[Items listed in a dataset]
BEGIN

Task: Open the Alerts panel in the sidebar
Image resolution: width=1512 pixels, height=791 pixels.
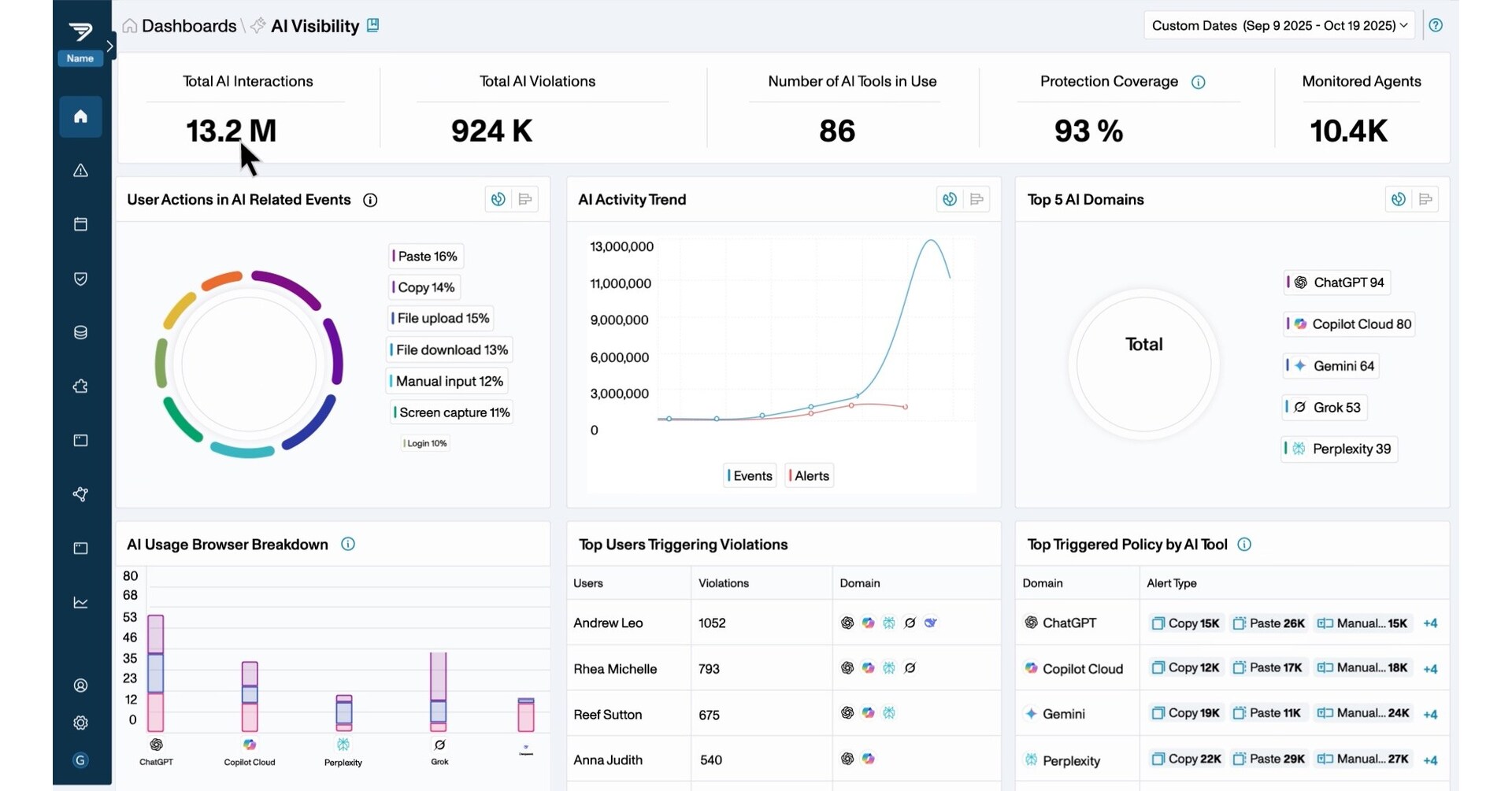Action: pos(80,170)
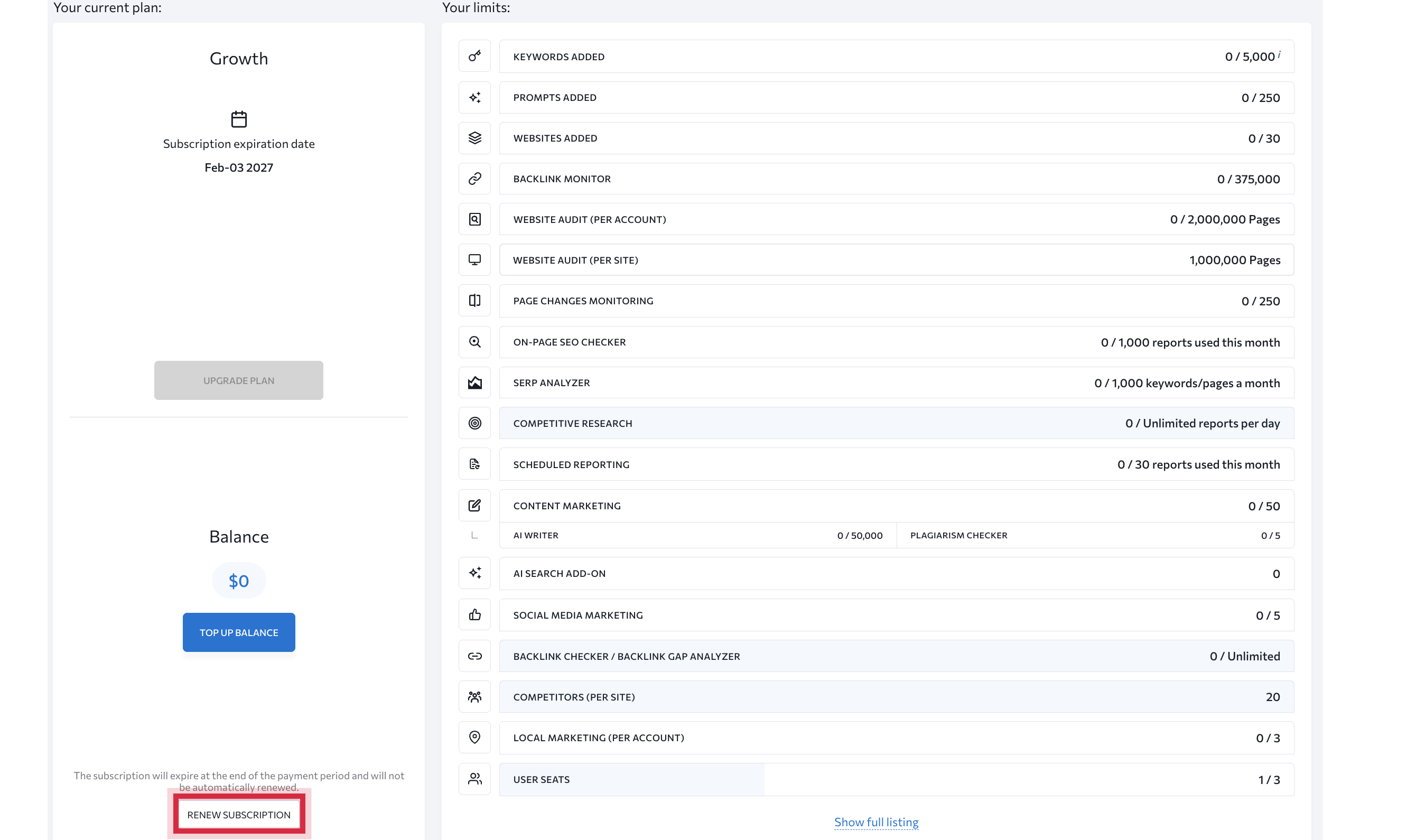The height and width of the screenshot is (840, 1416).
Task: Click the thumbs-up Social Media Marketing icon
Action: click(474, 615)
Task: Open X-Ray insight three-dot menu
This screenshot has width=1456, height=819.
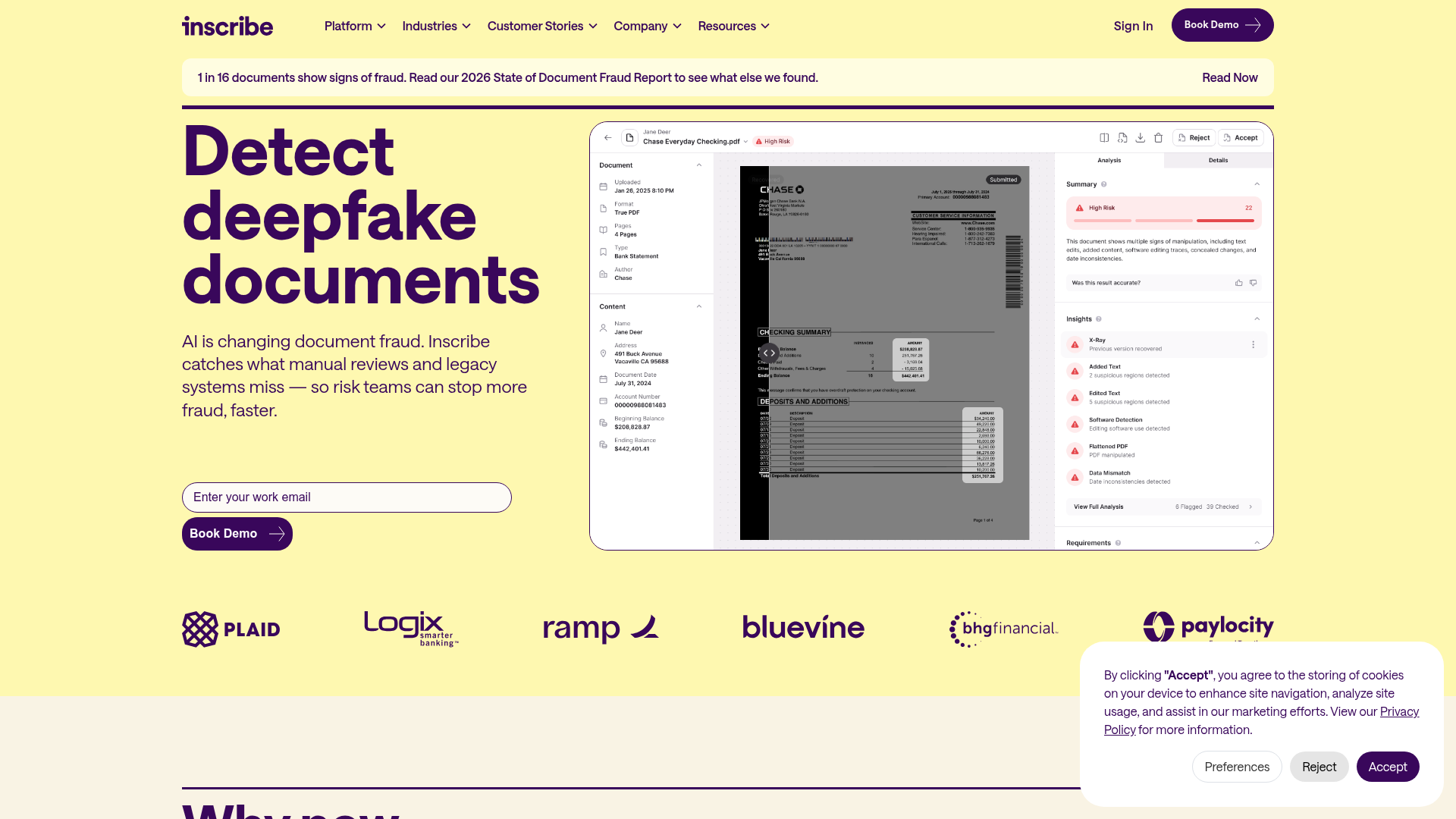Action: tap(1253, 345)
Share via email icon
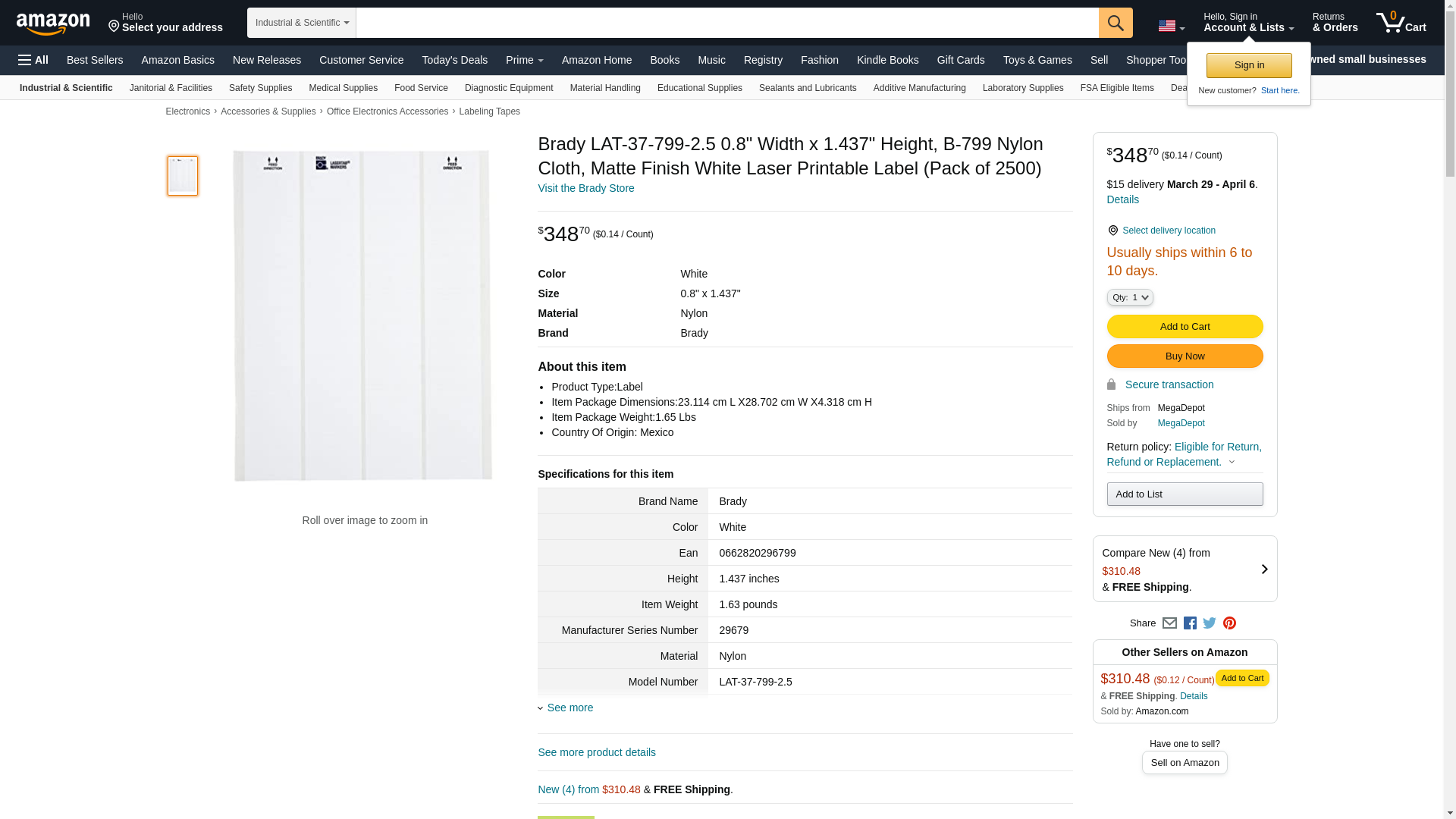 [x=1169, y=623]
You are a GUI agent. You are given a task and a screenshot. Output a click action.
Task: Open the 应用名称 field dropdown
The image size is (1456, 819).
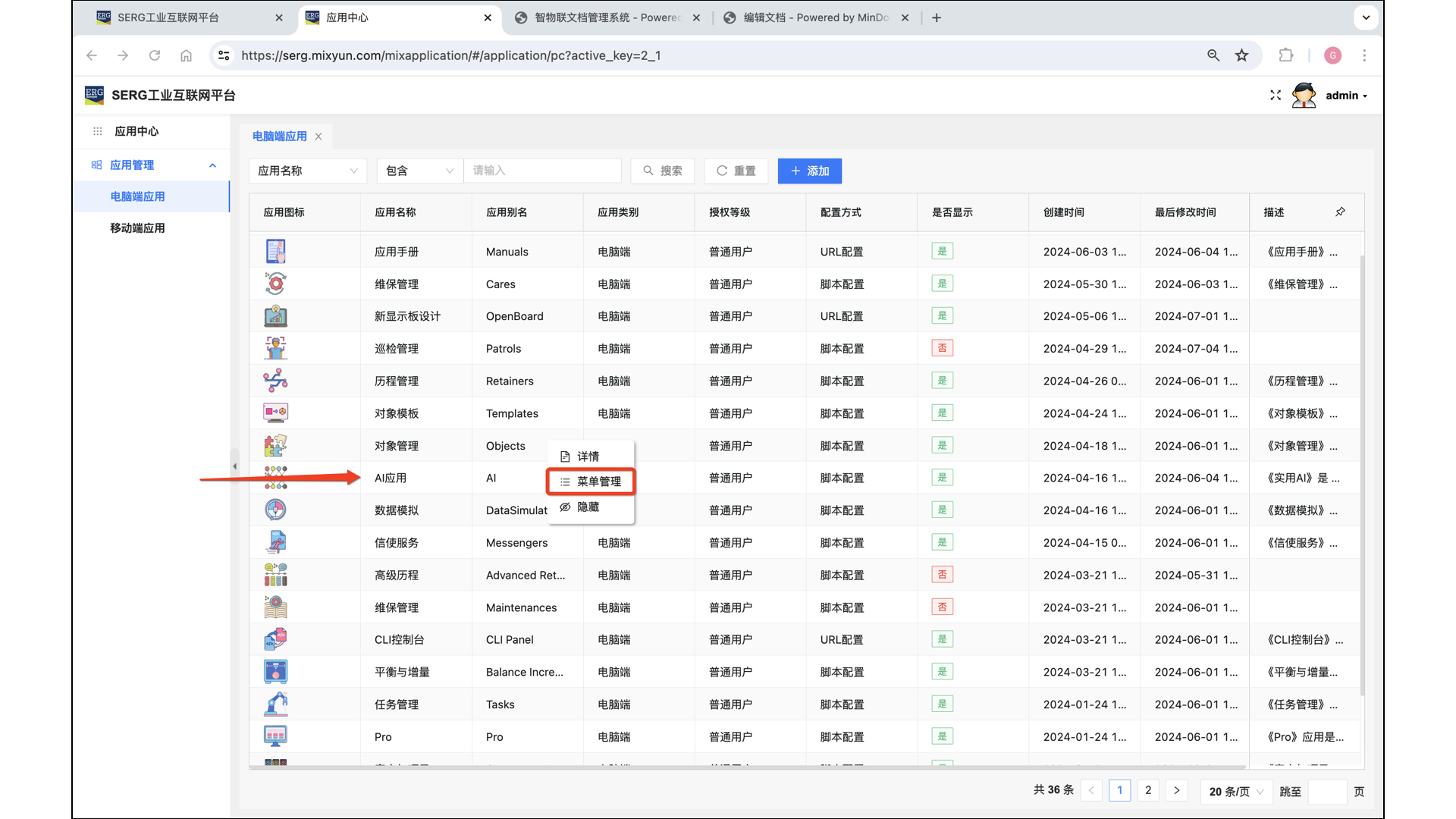pos(307,171)
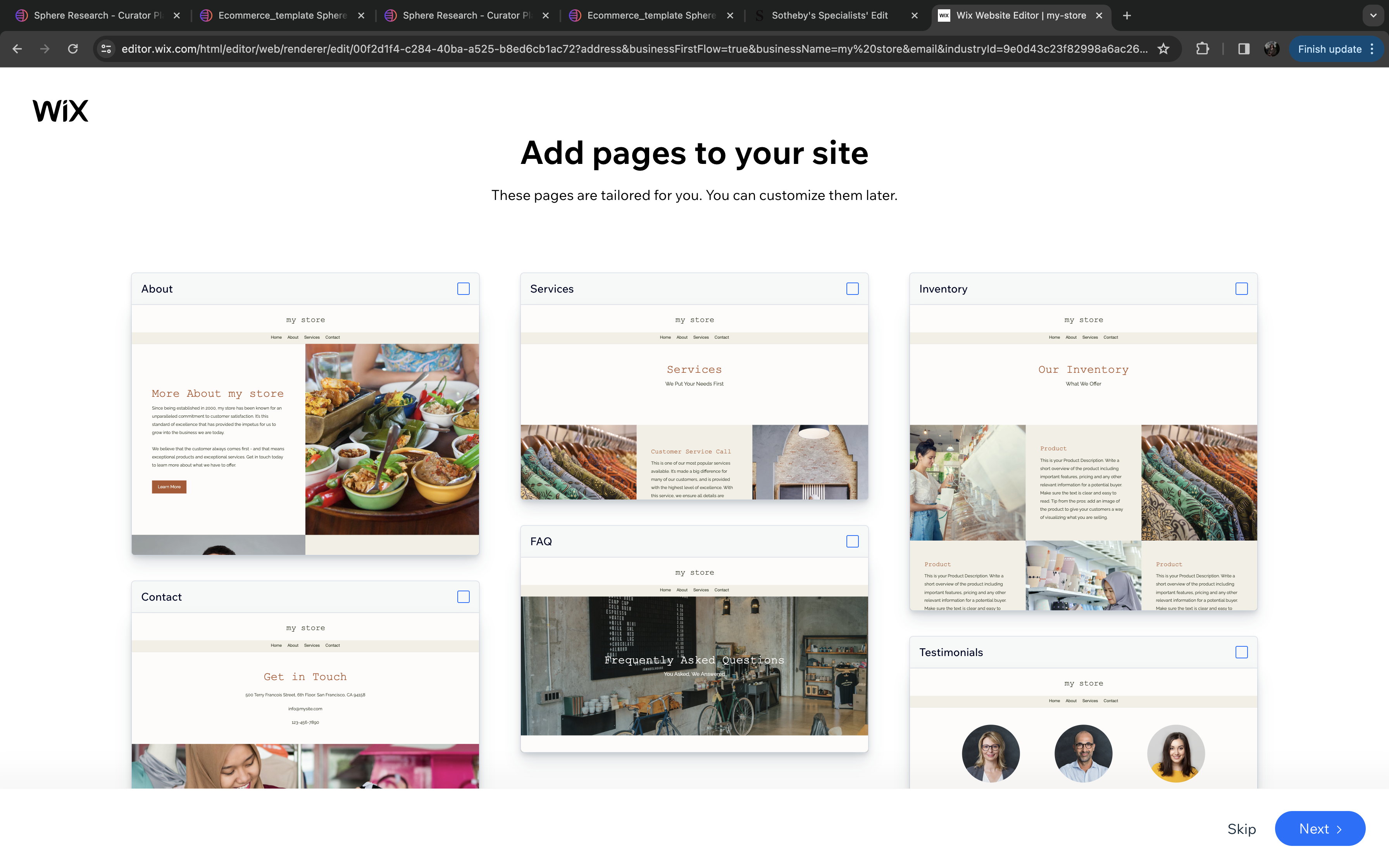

END

WORK ORDER - Write each entry again exactly, minus any images.

RESPONSE TO THE EXERCISE -
Task: Open the Alerts panel in the sidebar
Image resolution: width=1512 pixels, height=791 pixels.
Action: pos(80,170)
The height and width of the screenshot is (840, 1416).
Task: Click the thumbs-up Social Media Marketing icon
Action: click(474, 615)
Task: Open X-Ray insight three-dot menu
This screenshot has width=1456, height=819.
Action: tap(1253, 345)
Share via email icon
 [x=1169, y=623]
You are a GUI agent. You are given a task and a screenshot. Output a click action.
Task: Open the 应用名称 field dropdown
The image size is (1456, 819).
pos(307,171)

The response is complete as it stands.